Although it is the likelihood, Orioles manager Buck Showalter isn’t officially counting Britton out for the start of the season.

“I’m not going to yet,” Showalter said.

Showalter also is not revealing the order — or specific members — of his rotation, though he and his coaching staff, medical staff and the front office were scheduled to meet after Tuesday’s game to discuss the roster. More cuts should be announced Wednesday.

A MRI taken Feb. 8 revealed no tears in Britton’s shoulder, so at this point surgery is not considered an option. More will be known after he consults with Andrews, who is one of the country’s leading experts on pitchers’ arms.

“It’s the last-case scenario,” Britton said of seeing Andrews. “Obviously, Dr. Wilckens has been working with me for a while. ... They’ve kind of been working together. They have already talked on the phone [Tuesday]. ... Obviously, I don’t want to do it. I want to be on the field pitching. I don’t want to go waste time and see doctors, but it’s kind of what we have to do.”
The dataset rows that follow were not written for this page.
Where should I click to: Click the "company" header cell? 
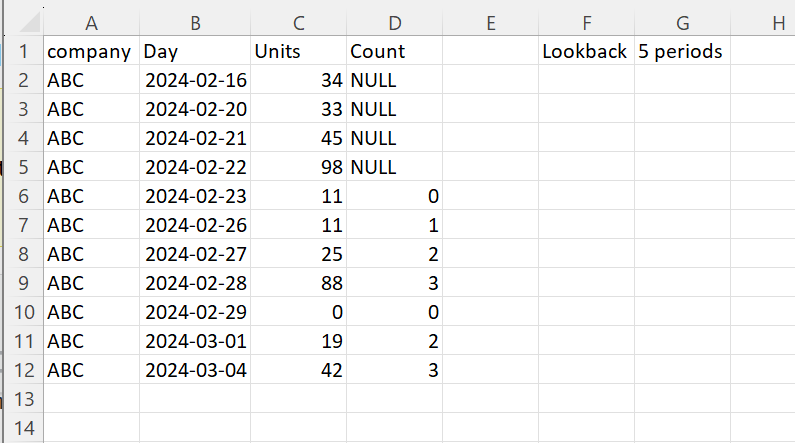point(90,52)
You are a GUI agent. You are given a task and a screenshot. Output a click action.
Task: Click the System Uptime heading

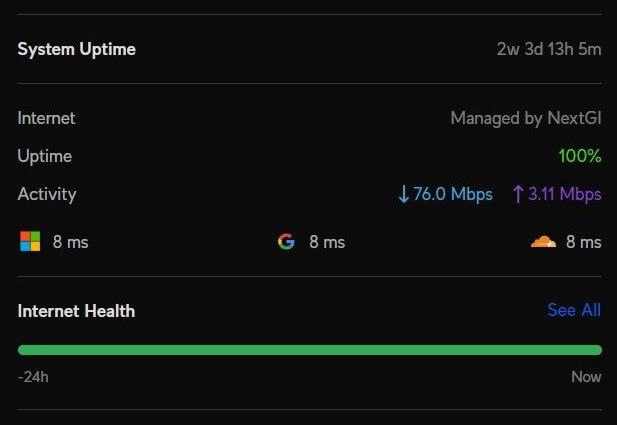(77, 49)
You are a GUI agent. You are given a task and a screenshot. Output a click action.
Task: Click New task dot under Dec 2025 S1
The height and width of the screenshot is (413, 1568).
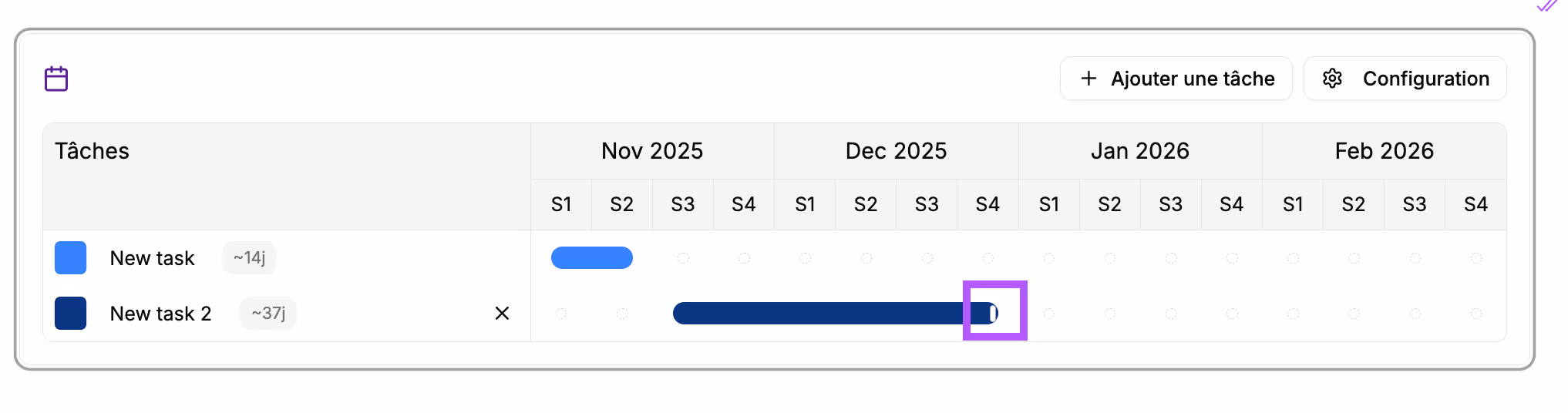805,258
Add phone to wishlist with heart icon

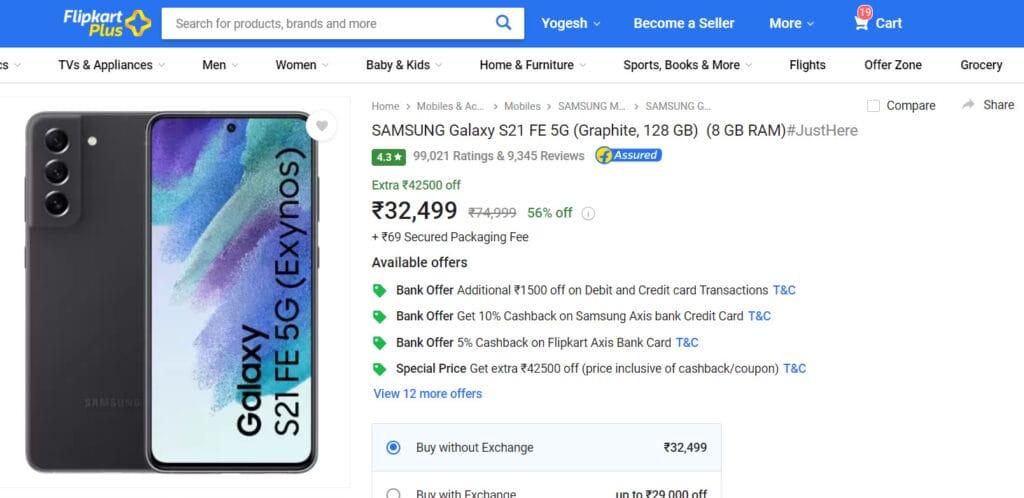pos(321,127)
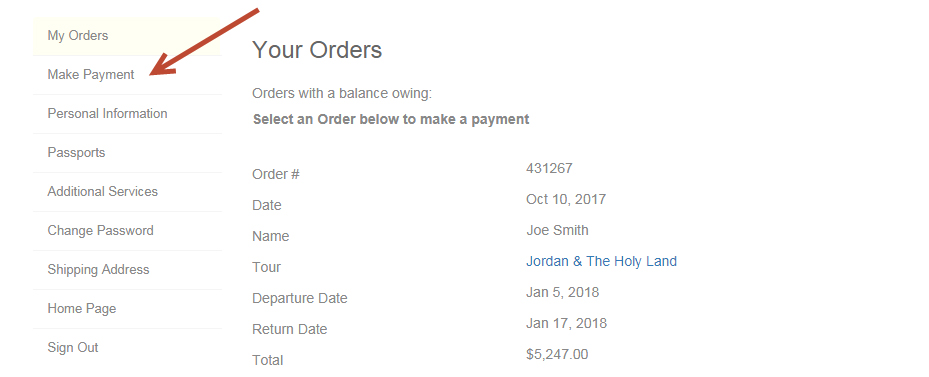Click the return date Jan 17, 2018
This screenshot has width=929, height=377.
tap(566, 324)
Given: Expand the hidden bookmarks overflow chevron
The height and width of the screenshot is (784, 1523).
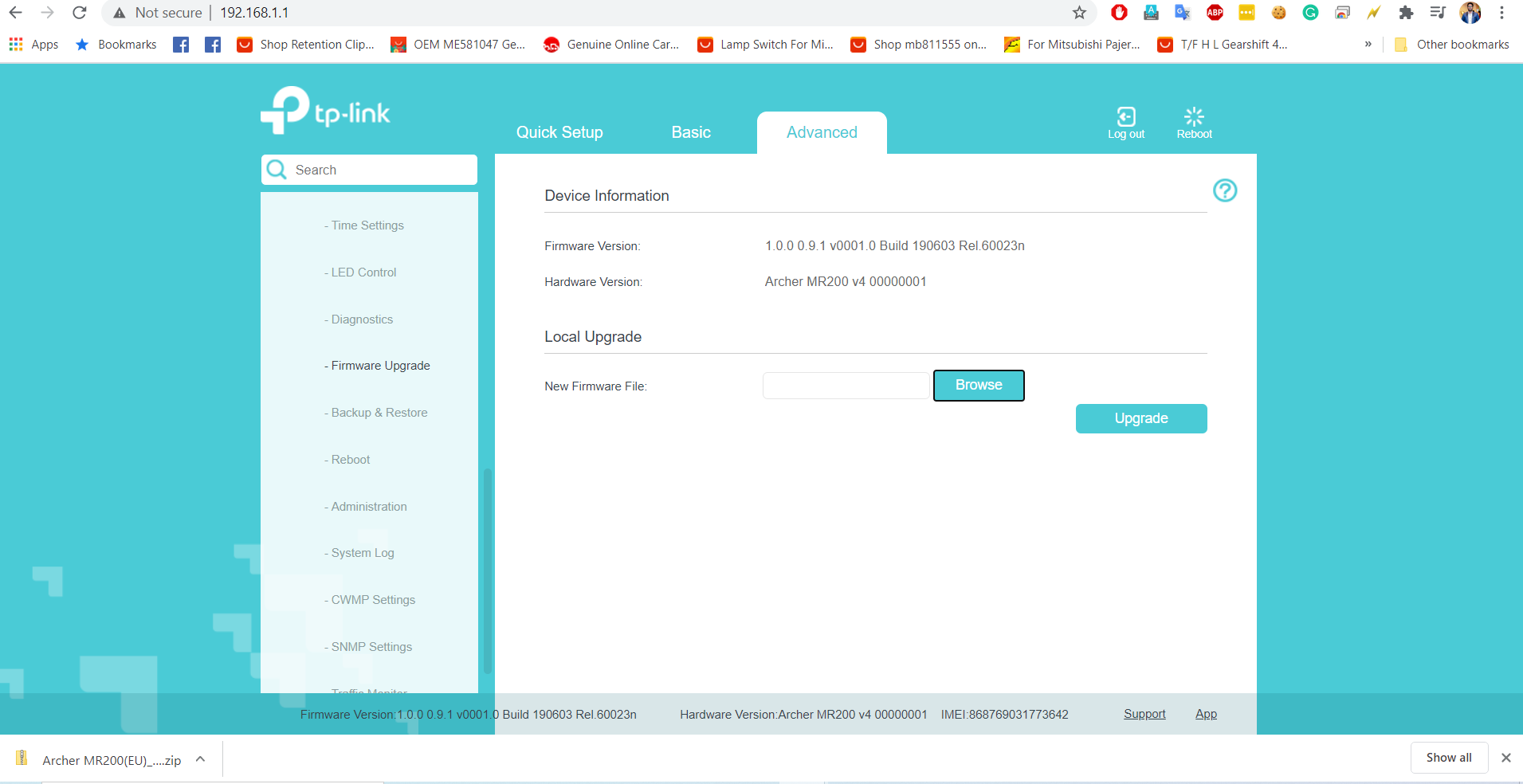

Britton went 11-11 with a 4.61 ERA in 28 starts as a rookie last year. He expects to stay in Sarasota at the beginning of April to work on his rehab.

This spring for Britton has been 180 degrees from last year, when he took the camp by storm and eventually forced his way onto the roster when Matusz was placed on the disabled list before the first game.

Britton is frustrated by the fact there is no concrete reason for the inflammation — no tears have been found in the shoulder — but he’s buoyed by the fact that it feels better than it did in August.

“I have made progress, it’s not as severe as it was during the season,” Britton said. “It’s tough to say, because my velocity is the same as it was during the season. My command is fine. It is not affecting those things. I’ll have three good weeks and then it pops back up. So it is hard to say whether I have really made an improvement or not. It’s something that keeps creeping back up, and we don’t know how to control it.”